■ Texto em estudo
⟨

Enquanto crianças, muitas vezes as expectativas são simplistas: comer, dormir, receber carinho — comportamentos que estão de acordo com o desenvolvimento humano esperado para a idade. Na vida adulta, e até um pouco antes dela, passamos a nos questionar sobre o que são expectativas, se são certas ou erradas, grandes ou pequenas, se deveríamos tê-las ou não — o que também corresponde ao desenvolvimento neurológico esperado.
Provavelmente você já observou alguém relembrando momentos muito divertidos da infância — pular de um lugar alto, subir em uma árvore, fazer tirolesa — e, atualmente, na vida adulta, considerar esses comportamentos arriscados e, apesar de ter se divertido muito no passado, não desejar repeti-los. Isso ocorre porque hoje essas condições e palavras já não têm os mesmos significados, e, provavelmente, a pessoa ampliou muito seu repertório de consequências negativas para essa mesma exposição.
Da mesma forma, a interpretação de uma criança sobre os pais é única; durante muito tempo, os pais podem ser as pessoas preferidas daquela criança, o que condiz ao desenvolvimento infantil e responde à seleção natural. É esperado que, na vida adulta, a amplitude de significados atribuídos aos pais seja maior.
Uma pessoa pode ter mais de um sentimento sobre o mesmo estímulo:
“A mesma contingência pode resultar em diferentes emoções e sentimentos em diferentes indivíduos ou até no mesmo indivíduo em diferentes momentos, dependendo de suas histórias de reforçamento e punição.” (SKINNER, 1953, p. 37).
Enquanto ocorre essa interpretação infantil a respeito dos pais, os pais também desenvolvem expectativas a respeito da paternidade, com base nas informações culturais, sociais e pessoais que absorveram sobre esses papéis e sobre o filho que estão gerando. Para os pais, as frustrações podem começar no momento em que descobrem o processo gestacional; ao mesmo tempo, nesse momento, podem começar os reforçamentos culturais e afetivos.

⟩

■ Conjunto de tarefas
a – Reescreva todo o trecho do texto sobre expectativas que vai de "Uma pessoa pode" até "1953, p. 37).", trocando "contingência" por "situação".
b – Liste as atividades da infância que o texto sobre expectativas cita como momentos divertidos que alguém relembra.

Entradas de dados armazenadas:

⟨

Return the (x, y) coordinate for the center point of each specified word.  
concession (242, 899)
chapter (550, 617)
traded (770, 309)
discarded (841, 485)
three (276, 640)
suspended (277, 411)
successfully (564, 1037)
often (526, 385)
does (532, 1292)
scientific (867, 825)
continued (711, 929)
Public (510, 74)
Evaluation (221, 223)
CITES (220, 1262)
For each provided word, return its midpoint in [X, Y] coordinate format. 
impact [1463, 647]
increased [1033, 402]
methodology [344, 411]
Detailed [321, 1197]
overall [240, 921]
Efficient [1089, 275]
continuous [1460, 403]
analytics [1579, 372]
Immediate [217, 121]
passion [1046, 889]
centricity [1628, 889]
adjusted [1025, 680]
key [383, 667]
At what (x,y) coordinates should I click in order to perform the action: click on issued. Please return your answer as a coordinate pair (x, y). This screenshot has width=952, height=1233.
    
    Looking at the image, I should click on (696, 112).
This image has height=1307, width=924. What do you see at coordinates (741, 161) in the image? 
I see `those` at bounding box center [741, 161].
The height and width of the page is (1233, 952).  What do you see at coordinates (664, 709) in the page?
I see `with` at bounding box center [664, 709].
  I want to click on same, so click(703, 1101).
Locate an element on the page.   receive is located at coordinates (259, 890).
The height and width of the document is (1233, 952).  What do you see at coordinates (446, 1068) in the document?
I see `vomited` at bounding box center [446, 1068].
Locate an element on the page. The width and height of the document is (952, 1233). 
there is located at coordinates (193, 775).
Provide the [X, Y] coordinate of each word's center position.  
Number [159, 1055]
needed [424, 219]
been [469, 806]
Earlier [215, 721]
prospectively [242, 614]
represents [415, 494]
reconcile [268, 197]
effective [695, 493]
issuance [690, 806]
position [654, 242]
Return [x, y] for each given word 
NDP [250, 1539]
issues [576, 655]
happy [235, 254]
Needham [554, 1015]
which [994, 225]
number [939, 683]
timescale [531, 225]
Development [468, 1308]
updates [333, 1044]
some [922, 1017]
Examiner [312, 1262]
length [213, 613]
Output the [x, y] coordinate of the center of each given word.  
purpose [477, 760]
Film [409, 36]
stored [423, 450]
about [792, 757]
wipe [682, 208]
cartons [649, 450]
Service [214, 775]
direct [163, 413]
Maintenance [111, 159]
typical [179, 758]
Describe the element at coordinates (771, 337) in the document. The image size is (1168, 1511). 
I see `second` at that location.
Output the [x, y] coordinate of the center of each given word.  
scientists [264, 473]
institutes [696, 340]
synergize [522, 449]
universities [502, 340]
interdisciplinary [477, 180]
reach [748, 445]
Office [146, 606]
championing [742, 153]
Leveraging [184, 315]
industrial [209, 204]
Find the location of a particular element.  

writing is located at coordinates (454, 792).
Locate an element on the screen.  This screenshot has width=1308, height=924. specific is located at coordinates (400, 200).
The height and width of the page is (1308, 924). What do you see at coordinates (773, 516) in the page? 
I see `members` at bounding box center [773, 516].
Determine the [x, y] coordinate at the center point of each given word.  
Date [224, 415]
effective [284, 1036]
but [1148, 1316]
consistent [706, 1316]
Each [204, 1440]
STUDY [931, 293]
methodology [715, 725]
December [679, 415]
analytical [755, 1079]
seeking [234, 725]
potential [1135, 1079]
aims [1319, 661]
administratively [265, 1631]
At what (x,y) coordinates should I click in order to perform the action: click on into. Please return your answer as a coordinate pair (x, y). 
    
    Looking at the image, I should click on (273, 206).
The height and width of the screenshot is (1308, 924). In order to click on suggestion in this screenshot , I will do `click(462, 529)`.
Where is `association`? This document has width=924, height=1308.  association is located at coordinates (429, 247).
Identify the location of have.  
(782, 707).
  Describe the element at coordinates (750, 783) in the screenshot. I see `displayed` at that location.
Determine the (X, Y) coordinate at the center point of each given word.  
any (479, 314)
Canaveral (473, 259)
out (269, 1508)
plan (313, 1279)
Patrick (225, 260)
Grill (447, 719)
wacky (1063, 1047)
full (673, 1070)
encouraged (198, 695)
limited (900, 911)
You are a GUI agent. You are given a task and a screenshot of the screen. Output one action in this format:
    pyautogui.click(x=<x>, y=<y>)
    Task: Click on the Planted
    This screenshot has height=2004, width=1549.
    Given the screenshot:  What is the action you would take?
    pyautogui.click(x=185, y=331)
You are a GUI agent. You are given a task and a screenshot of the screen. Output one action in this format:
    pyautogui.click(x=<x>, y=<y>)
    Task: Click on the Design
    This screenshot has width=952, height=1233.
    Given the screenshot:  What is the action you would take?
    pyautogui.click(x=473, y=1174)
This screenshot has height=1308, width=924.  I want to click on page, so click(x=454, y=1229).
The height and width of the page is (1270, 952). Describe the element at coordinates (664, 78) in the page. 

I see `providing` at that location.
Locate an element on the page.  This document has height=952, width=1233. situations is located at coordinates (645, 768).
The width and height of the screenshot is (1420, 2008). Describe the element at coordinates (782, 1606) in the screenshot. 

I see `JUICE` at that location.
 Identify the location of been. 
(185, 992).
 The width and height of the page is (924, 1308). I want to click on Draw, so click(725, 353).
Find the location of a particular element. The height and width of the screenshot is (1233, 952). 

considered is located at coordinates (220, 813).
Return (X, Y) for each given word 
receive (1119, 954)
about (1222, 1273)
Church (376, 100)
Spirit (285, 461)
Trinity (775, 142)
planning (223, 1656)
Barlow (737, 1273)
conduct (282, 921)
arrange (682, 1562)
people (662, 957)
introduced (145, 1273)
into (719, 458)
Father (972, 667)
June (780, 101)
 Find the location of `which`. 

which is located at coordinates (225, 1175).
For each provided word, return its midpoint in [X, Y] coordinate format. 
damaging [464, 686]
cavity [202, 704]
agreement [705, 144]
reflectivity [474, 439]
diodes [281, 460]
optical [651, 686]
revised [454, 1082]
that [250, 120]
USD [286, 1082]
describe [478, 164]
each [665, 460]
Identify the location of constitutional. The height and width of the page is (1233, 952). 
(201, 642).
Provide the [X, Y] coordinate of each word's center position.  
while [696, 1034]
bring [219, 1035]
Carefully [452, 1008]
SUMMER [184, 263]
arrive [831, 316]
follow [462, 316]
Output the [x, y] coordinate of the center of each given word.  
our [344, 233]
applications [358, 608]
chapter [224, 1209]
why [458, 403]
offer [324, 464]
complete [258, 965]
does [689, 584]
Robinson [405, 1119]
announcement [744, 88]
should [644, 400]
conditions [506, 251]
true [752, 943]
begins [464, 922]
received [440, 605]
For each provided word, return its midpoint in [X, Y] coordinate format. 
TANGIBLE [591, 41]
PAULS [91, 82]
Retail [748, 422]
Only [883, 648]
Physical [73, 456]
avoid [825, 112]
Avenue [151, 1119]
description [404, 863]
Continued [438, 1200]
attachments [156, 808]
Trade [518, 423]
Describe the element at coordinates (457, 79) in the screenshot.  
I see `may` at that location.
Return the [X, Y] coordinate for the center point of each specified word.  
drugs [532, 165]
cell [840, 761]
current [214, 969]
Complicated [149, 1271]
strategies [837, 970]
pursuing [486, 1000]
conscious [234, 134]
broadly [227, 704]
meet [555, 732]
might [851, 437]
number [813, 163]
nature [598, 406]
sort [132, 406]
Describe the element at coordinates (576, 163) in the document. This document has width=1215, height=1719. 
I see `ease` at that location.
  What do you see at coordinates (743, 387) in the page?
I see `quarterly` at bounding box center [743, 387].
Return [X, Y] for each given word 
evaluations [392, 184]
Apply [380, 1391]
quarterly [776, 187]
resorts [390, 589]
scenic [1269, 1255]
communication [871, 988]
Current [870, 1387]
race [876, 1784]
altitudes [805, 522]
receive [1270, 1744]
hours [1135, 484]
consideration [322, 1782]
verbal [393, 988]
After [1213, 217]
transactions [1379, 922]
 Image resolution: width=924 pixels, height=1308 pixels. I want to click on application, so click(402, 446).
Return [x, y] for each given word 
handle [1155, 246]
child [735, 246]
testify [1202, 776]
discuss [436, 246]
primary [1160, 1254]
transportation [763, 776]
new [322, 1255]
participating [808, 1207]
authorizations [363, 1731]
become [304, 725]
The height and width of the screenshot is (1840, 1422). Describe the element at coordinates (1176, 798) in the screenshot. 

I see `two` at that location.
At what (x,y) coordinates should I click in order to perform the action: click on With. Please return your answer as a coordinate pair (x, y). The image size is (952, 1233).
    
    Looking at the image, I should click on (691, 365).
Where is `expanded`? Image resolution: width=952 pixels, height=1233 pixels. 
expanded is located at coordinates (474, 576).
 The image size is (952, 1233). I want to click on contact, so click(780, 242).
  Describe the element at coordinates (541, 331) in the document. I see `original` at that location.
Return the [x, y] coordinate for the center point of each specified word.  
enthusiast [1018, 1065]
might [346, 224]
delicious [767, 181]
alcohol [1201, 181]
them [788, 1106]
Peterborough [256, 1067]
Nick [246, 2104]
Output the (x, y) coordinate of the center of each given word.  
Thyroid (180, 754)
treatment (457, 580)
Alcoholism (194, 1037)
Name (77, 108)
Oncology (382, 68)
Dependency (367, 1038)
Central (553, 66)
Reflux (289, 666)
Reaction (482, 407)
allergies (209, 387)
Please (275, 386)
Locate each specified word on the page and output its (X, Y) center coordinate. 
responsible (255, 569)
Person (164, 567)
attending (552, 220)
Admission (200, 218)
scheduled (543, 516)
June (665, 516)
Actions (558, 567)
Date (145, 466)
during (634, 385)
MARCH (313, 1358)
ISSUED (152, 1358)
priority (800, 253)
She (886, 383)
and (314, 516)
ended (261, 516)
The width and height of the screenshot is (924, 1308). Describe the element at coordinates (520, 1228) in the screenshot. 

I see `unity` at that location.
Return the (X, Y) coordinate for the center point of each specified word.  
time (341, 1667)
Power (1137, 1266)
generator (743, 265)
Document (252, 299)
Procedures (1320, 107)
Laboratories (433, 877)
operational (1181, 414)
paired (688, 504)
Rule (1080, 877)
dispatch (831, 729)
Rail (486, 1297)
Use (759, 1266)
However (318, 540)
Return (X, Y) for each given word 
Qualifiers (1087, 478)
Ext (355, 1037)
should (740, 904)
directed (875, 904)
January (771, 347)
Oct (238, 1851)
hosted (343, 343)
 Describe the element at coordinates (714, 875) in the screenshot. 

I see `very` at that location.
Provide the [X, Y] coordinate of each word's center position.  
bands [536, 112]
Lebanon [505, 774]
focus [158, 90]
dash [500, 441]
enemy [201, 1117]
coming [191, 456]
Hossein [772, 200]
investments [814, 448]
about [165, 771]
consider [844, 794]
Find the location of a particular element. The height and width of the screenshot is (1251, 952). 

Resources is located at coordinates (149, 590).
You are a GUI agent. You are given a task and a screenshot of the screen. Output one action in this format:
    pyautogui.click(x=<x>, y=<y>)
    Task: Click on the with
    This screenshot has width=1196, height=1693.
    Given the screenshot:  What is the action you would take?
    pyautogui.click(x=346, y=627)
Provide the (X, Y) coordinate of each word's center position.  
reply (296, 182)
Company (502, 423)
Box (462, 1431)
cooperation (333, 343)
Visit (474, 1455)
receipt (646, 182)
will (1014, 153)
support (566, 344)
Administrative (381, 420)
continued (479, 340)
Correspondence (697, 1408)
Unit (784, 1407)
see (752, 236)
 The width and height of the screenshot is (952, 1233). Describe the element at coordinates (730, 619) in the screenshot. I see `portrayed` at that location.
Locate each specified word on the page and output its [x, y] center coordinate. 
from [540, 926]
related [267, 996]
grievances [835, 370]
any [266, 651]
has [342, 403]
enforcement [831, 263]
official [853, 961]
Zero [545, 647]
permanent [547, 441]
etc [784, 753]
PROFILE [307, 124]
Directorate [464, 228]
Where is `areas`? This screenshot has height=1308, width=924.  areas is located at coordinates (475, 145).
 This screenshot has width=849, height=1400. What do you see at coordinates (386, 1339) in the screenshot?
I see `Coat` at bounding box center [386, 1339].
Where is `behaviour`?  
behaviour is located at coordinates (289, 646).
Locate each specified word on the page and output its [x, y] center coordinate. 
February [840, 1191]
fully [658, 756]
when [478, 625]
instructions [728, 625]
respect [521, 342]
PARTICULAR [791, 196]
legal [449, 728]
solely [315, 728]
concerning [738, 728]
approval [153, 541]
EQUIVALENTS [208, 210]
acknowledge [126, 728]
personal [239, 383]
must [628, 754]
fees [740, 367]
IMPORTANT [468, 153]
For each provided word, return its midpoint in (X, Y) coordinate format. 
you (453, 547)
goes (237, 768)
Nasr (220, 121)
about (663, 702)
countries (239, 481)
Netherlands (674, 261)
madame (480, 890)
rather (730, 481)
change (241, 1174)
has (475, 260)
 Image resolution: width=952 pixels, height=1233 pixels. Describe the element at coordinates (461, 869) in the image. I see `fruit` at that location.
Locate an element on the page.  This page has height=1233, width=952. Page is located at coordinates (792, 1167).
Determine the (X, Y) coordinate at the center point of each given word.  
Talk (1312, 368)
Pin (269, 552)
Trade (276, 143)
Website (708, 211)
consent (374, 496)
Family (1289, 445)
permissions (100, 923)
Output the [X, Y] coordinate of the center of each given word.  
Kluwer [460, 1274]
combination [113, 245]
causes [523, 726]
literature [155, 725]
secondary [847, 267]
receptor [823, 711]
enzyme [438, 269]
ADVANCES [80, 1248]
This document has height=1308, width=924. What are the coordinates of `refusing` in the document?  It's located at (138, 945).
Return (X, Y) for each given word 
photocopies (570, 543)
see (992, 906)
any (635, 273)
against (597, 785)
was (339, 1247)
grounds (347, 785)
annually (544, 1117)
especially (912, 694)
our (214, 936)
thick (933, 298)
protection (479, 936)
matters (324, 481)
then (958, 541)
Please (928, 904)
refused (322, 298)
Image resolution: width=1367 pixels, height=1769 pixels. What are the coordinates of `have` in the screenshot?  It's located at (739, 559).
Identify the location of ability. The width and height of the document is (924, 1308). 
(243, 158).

⟩

■ Respostas por tarefa
a –
Uma pessoa pode ter mais de um sentimento sobre o mesmo estímulo:
“A mesma situação pode resultar em diferentes emoções e sentimentos em diferentes indivíduos ou até no mesmo indivíduo em diferentes momentos, dependendo de suas histórias de reforçamento e punição.” (SKINNER, 1953, p. 37).

b –
- pular de um lugar alto
- subir em uma árvore
- fazer tirolesa